TAREAS POR REALIZAR:
1 – Según el texto sobre Casiodoro de Reina, ¿qué institución publicó el libro de Doris Moreno?
2 – Enumera todas las personas que el texto sobre Casiodoro de Reina menciona con nombre propio, sin contar los nombres de lugares.
3 – Prolonga el texto sobre Casiodoro de Reina a partir de su última oración.

FRAGMENTO DE TEXTO:

_ _ _ _ _ _ _

Es esta figura tan mal conocida la que sirve de leitmotiv al libro Casiorodo de Reina. Libertad y tolerancia en la Europa del siglo XVI, publicado recientemente por el Centro de Estudios Andaluces. Con él, Doris Moreno, profesora de la Autònoma de Barcelona, ha recuperado la peripecia vital de un español de gran proyección internacional, cuyos méritos como biblista no regateó siquiera Menéndez Pelayo en su reseña de los heterodoxos patrios. La aproximación a Casiodoro sirve además para arrojar luz sobre el controvertido asunto del protestantismo en España, cuyas filiaciones parecen ramificarse hacia diversos fenómenos, movimientos e influencias. La autora sigue la huella de insoslayables conexiones que explican el surgimiento de aquella "iglesia chiquita" entre los muros de San Isidoro; y en esa pesquisa destaca la relación de Reina con predicadores de gran prestigio cercanos al círculo del emperador Carlos V (como Constantino de la Fuente): personajes que, procesados luego por la Inquisición, darían pábulo a una curiosísima leyenda que atribuía al César una secreta conversión al protestantismo de la que habría nacido su decisión de retirarse a Yuste. Felipe II sería el malvado de esta historia: fanático y principal promotor de la persecución inquisitorial, su venganza contra los religiosos afines al padre –cuyo epítome fue supuestamente el proceso contra el obispo Bartolomé de Carranza– formaría parte de una calculada operación para desposeer del poder al sufrido y desengañado monarca.

_ _ _ _ _ _ _

DATOS EN ESTUDIO:
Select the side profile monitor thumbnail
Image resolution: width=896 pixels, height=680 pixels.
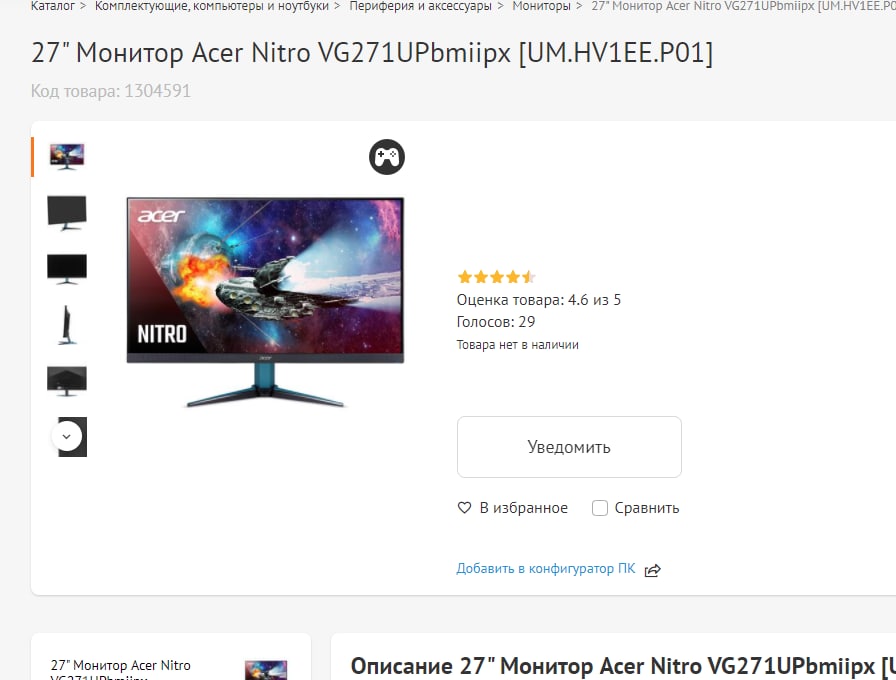(x=67, y=325)
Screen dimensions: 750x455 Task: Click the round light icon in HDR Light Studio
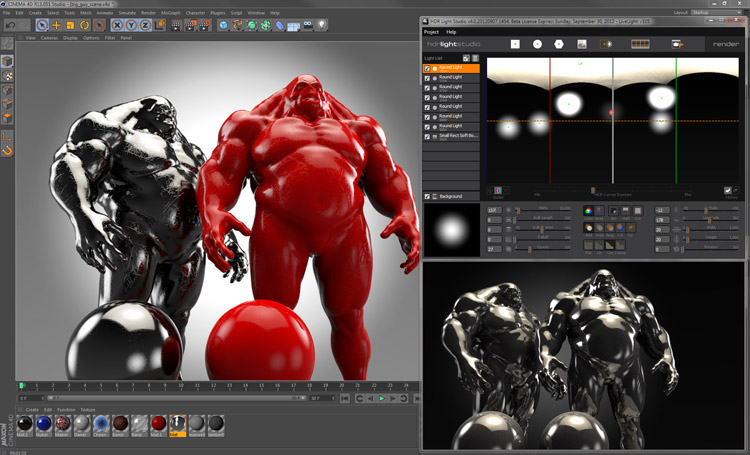pyautogui.click(x=537, y=44)
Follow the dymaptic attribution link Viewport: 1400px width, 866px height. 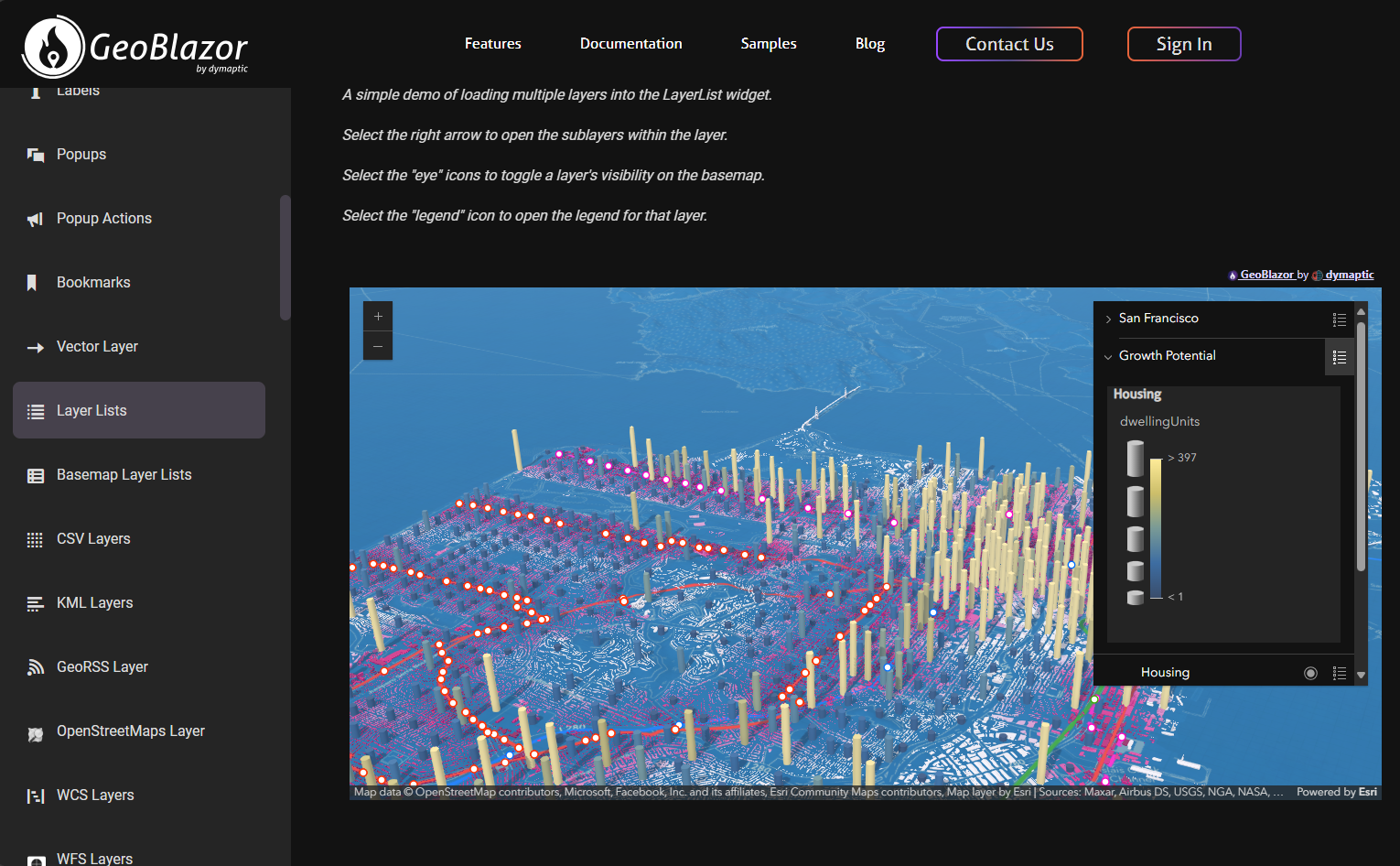[1349, 275]
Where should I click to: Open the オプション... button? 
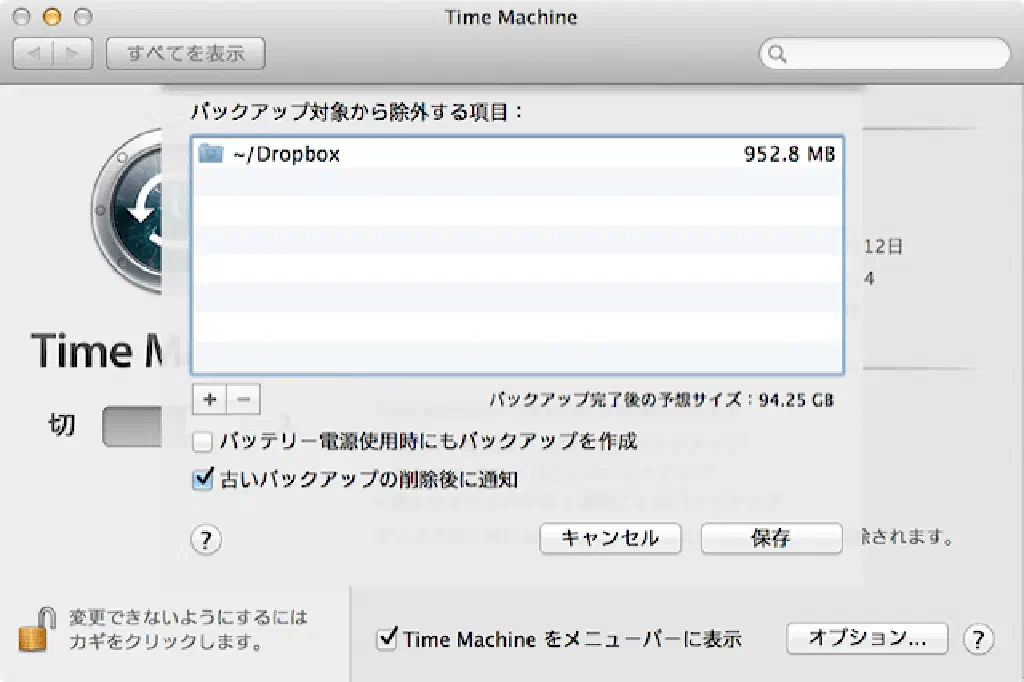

_ _ _ _ _ _ _

RESPUESTAS POR TAREA:
1 – El Centro de Estudios Andaluces.

2 – Casiodoro de Reina, Doris Moreno, Menéndez Pelayo, Carlos V, Constantino de la Fuente, Felipe II y Bartolomé de Carranza.

3 –
Lejos de semejante invención, una carta de Carlos V reproducida por Moreno nos muestra que el emperador consideraba intolerable la extensión a España de la revuelta cismática que había convertido sus estados alemanes en un quebradero de cabeza, y más bien animaba a sofocar con más rigor los focos de heterodoxia que se encendían en nuestra península. Pero, como se ha dicho antes, no parece que el protestantismo español pueda equipararse sin más al del resto de Europa: siguiendo las tesis de Bataillon, Moreno muestra que España tuvo una forma propia de reaccionar contra los excesos de Roma, y valora todas aquellas corrientes en las que la tal pudo beber: el alumbradismo, el erasmismo, la philosophia Christi y la devotio moderna, el humanismo cultivado en la Universidad de Alcalá, etc. Incluso el papel de los conversos, que pudieron haber visto en el biblismo y en la recuperación del Antiguo Testamento una forma de reconectar con sus raíces judías.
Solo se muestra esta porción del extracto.